* _Work item 1_: Condense the paper summary's paragraph beginning "The paper tackles" into a bulleted list that keeps its main facts.
* _Work item 2_:
Answer these questions from the paper summary:
(a) Who is the first listed author?
(b) Which two techniques does RepoSearch-R1 integrate?
(c) On which benchmark were the improvements demonstrated?

=== Source extract ===

Empowering RepoQA-Agent based on Reinforcement Learning Driven by Monte-carlo Tree Search
Guochang Li, Yuchen Liu, Zhen Qin, Yunkun Wang, Jianping Zhong, Chen Zhi, Binhua Li, Fei Huang, Yongbin Li, Shuiguang Deng
TL;DR
The paper tackles the challenge of repository-level QA by proposing RepoSearch-R1, a cold-start reinforcement learning framework that integrates Monte-carlo Tree Search with Group Relative Policy Optimization to generate diverse, high-quality reasoning trajectories without distillation. It introduces RepoQA-Agent with a tailored toolset for repository exploration and a ReAct-inspired multi-turn interaction protocol, and demonstrates strong improvements in QA completeness and training efficiency on the CoReQA benchmark. A dual-reward design combines LLM-based answer quality with intermediate process rewards, enabling effective on-policy learning from scratch. The results show substantial gains for closed-source models and more variable outcomes for open-source models, underscoring the importance of model capacity for tool-augmented reasoning and highlighting the method’s potential for compliant, self-supervised training of repository-aware agents.

=== Data supplied ===

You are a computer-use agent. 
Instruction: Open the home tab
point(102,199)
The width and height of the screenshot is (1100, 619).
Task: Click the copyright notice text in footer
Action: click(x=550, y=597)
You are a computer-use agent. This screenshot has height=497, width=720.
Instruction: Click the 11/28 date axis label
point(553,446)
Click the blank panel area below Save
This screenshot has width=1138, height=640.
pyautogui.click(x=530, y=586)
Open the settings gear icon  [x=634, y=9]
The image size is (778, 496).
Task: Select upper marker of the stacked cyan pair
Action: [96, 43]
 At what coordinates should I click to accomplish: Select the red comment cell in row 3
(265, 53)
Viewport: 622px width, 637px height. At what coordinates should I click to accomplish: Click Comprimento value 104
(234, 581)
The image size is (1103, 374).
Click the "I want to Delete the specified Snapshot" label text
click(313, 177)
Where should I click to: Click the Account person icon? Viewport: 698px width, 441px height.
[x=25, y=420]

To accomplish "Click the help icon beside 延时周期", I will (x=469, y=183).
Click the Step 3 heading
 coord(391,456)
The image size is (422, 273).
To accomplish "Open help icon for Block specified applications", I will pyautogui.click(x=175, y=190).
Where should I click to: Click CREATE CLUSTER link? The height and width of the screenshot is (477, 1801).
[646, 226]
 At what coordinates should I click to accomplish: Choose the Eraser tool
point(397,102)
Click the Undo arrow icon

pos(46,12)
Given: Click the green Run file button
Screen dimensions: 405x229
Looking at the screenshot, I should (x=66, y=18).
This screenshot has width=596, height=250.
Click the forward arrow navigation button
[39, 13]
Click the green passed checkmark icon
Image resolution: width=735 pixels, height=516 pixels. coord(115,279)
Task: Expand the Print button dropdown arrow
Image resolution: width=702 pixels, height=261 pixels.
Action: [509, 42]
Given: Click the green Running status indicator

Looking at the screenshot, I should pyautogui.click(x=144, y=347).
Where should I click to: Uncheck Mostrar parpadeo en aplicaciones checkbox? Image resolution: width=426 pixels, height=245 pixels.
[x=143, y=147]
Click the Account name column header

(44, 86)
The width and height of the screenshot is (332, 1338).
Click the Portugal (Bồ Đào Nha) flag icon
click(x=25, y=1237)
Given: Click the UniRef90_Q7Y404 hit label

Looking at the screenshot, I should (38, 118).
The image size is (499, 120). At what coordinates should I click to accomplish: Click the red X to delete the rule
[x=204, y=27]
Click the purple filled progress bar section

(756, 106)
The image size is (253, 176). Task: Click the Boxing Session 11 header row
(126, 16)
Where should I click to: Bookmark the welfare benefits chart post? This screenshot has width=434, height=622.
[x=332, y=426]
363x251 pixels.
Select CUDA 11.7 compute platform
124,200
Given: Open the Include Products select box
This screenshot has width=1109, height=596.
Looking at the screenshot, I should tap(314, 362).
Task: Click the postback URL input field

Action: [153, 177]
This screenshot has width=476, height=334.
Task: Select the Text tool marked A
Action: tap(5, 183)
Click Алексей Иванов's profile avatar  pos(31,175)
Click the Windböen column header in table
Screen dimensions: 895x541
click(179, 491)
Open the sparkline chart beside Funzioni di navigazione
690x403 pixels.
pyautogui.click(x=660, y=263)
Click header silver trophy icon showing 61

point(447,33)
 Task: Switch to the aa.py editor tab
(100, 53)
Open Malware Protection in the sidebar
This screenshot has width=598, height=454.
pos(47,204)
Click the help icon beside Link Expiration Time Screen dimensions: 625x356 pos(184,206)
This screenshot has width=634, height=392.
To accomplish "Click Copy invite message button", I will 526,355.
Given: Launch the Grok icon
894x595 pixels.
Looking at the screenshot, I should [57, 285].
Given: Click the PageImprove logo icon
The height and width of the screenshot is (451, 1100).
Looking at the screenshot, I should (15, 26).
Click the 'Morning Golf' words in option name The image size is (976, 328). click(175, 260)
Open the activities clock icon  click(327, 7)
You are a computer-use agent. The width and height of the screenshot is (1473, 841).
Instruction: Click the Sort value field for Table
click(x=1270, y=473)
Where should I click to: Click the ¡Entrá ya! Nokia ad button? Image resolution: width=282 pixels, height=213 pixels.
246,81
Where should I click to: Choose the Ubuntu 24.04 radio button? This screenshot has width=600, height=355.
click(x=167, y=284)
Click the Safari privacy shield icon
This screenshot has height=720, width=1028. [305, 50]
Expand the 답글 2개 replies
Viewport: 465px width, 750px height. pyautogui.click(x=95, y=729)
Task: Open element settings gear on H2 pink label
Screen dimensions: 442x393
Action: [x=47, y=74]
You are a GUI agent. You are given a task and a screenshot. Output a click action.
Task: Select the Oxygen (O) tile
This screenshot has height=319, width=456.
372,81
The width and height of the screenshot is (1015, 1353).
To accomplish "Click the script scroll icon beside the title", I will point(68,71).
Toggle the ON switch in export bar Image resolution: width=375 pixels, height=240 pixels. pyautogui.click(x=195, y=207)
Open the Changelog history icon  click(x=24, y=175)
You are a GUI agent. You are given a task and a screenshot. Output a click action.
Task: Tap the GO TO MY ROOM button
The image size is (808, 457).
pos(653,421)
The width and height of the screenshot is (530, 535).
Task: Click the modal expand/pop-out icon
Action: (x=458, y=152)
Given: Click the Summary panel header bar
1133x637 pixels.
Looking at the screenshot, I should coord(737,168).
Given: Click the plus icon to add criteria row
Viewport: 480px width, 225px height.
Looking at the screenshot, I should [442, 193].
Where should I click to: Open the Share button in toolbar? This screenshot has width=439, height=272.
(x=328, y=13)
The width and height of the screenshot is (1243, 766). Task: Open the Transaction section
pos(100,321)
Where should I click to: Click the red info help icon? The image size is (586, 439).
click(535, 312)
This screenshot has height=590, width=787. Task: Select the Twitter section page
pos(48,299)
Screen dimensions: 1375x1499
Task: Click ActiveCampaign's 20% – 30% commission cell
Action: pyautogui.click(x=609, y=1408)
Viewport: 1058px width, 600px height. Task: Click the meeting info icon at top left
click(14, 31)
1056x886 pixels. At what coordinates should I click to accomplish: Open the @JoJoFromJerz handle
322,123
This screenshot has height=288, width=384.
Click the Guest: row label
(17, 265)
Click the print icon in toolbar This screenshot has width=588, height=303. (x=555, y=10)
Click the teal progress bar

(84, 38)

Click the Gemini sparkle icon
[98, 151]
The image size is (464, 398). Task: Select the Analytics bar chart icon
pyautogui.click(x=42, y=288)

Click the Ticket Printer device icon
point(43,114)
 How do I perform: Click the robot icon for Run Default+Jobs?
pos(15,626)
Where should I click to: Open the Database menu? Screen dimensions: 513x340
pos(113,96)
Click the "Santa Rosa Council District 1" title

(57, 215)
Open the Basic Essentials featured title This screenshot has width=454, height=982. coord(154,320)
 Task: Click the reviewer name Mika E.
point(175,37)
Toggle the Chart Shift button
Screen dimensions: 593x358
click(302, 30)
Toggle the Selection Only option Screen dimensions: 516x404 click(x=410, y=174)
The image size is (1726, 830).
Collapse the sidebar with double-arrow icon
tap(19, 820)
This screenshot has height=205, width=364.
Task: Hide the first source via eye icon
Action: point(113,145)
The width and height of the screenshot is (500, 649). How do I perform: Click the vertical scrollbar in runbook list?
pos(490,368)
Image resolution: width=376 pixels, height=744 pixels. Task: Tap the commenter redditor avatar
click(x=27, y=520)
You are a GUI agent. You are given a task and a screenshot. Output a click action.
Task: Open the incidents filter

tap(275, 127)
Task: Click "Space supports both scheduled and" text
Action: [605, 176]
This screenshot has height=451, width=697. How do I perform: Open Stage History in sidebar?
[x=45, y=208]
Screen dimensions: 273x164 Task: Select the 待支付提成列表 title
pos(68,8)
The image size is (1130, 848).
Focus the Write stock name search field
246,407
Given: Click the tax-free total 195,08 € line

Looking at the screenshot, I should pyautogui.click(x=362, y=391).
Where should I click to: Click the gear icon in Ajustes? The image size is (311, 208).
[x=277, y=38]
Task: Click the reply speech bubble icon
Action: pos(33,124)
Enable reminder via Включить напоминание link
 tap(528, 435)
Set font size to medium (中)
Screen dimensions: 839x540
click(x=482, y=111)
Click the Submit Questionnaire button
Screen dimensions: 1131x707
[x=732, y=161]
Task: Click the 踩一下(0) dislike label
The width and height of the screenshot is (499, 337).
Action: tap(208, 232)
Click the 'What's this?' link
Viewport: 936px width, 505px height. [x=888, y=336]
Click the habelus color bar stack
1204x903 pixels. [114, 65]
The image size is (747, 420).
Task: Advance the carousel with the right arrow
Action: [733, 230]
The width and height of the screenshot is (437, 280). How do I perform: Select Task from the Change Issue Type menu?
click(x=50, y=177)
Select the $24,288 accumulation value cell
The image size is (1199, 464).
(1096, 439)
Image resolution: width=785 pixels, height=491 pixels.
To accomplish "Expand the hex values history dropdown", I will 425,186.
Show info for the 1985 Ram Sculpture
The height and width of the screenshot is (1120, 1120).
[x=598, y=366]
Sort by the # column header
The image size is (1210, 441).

===

* _Answer section 1_:
- Proposes RepoSearch-R1, a cold-start reinforcement learning framework for repository-level QA. It combines Monte-carlo Tree Search with Group Relative Policy Optimization to generate diverse, high-quality reasoning trajectories without distillation.
- Introduces RepoQA-Agent, which has a tailored toolset for repository exploration and a ReAct-inspired multi-turn interaction protocol.
- Reports strong improvements in QA completeness and training efficiency on the CoReQA benchmark.
- Uses a dual-reward design that pairs LLM-based answer quality with intermediate process rewards. This enables on-policy learning from scratch.
- Gains are substantial for closed-source models and more variable for open-source models. This underscores the role of model capacity in tool-augmented reasoning and shows potential for compliant, self-supervised training of repository-aware agents.

* _Answer section 2_:
(a) Guochang Li
(b) Monte-carlo Tree Search and Group Relative Policy Optimization
(c) CoReQA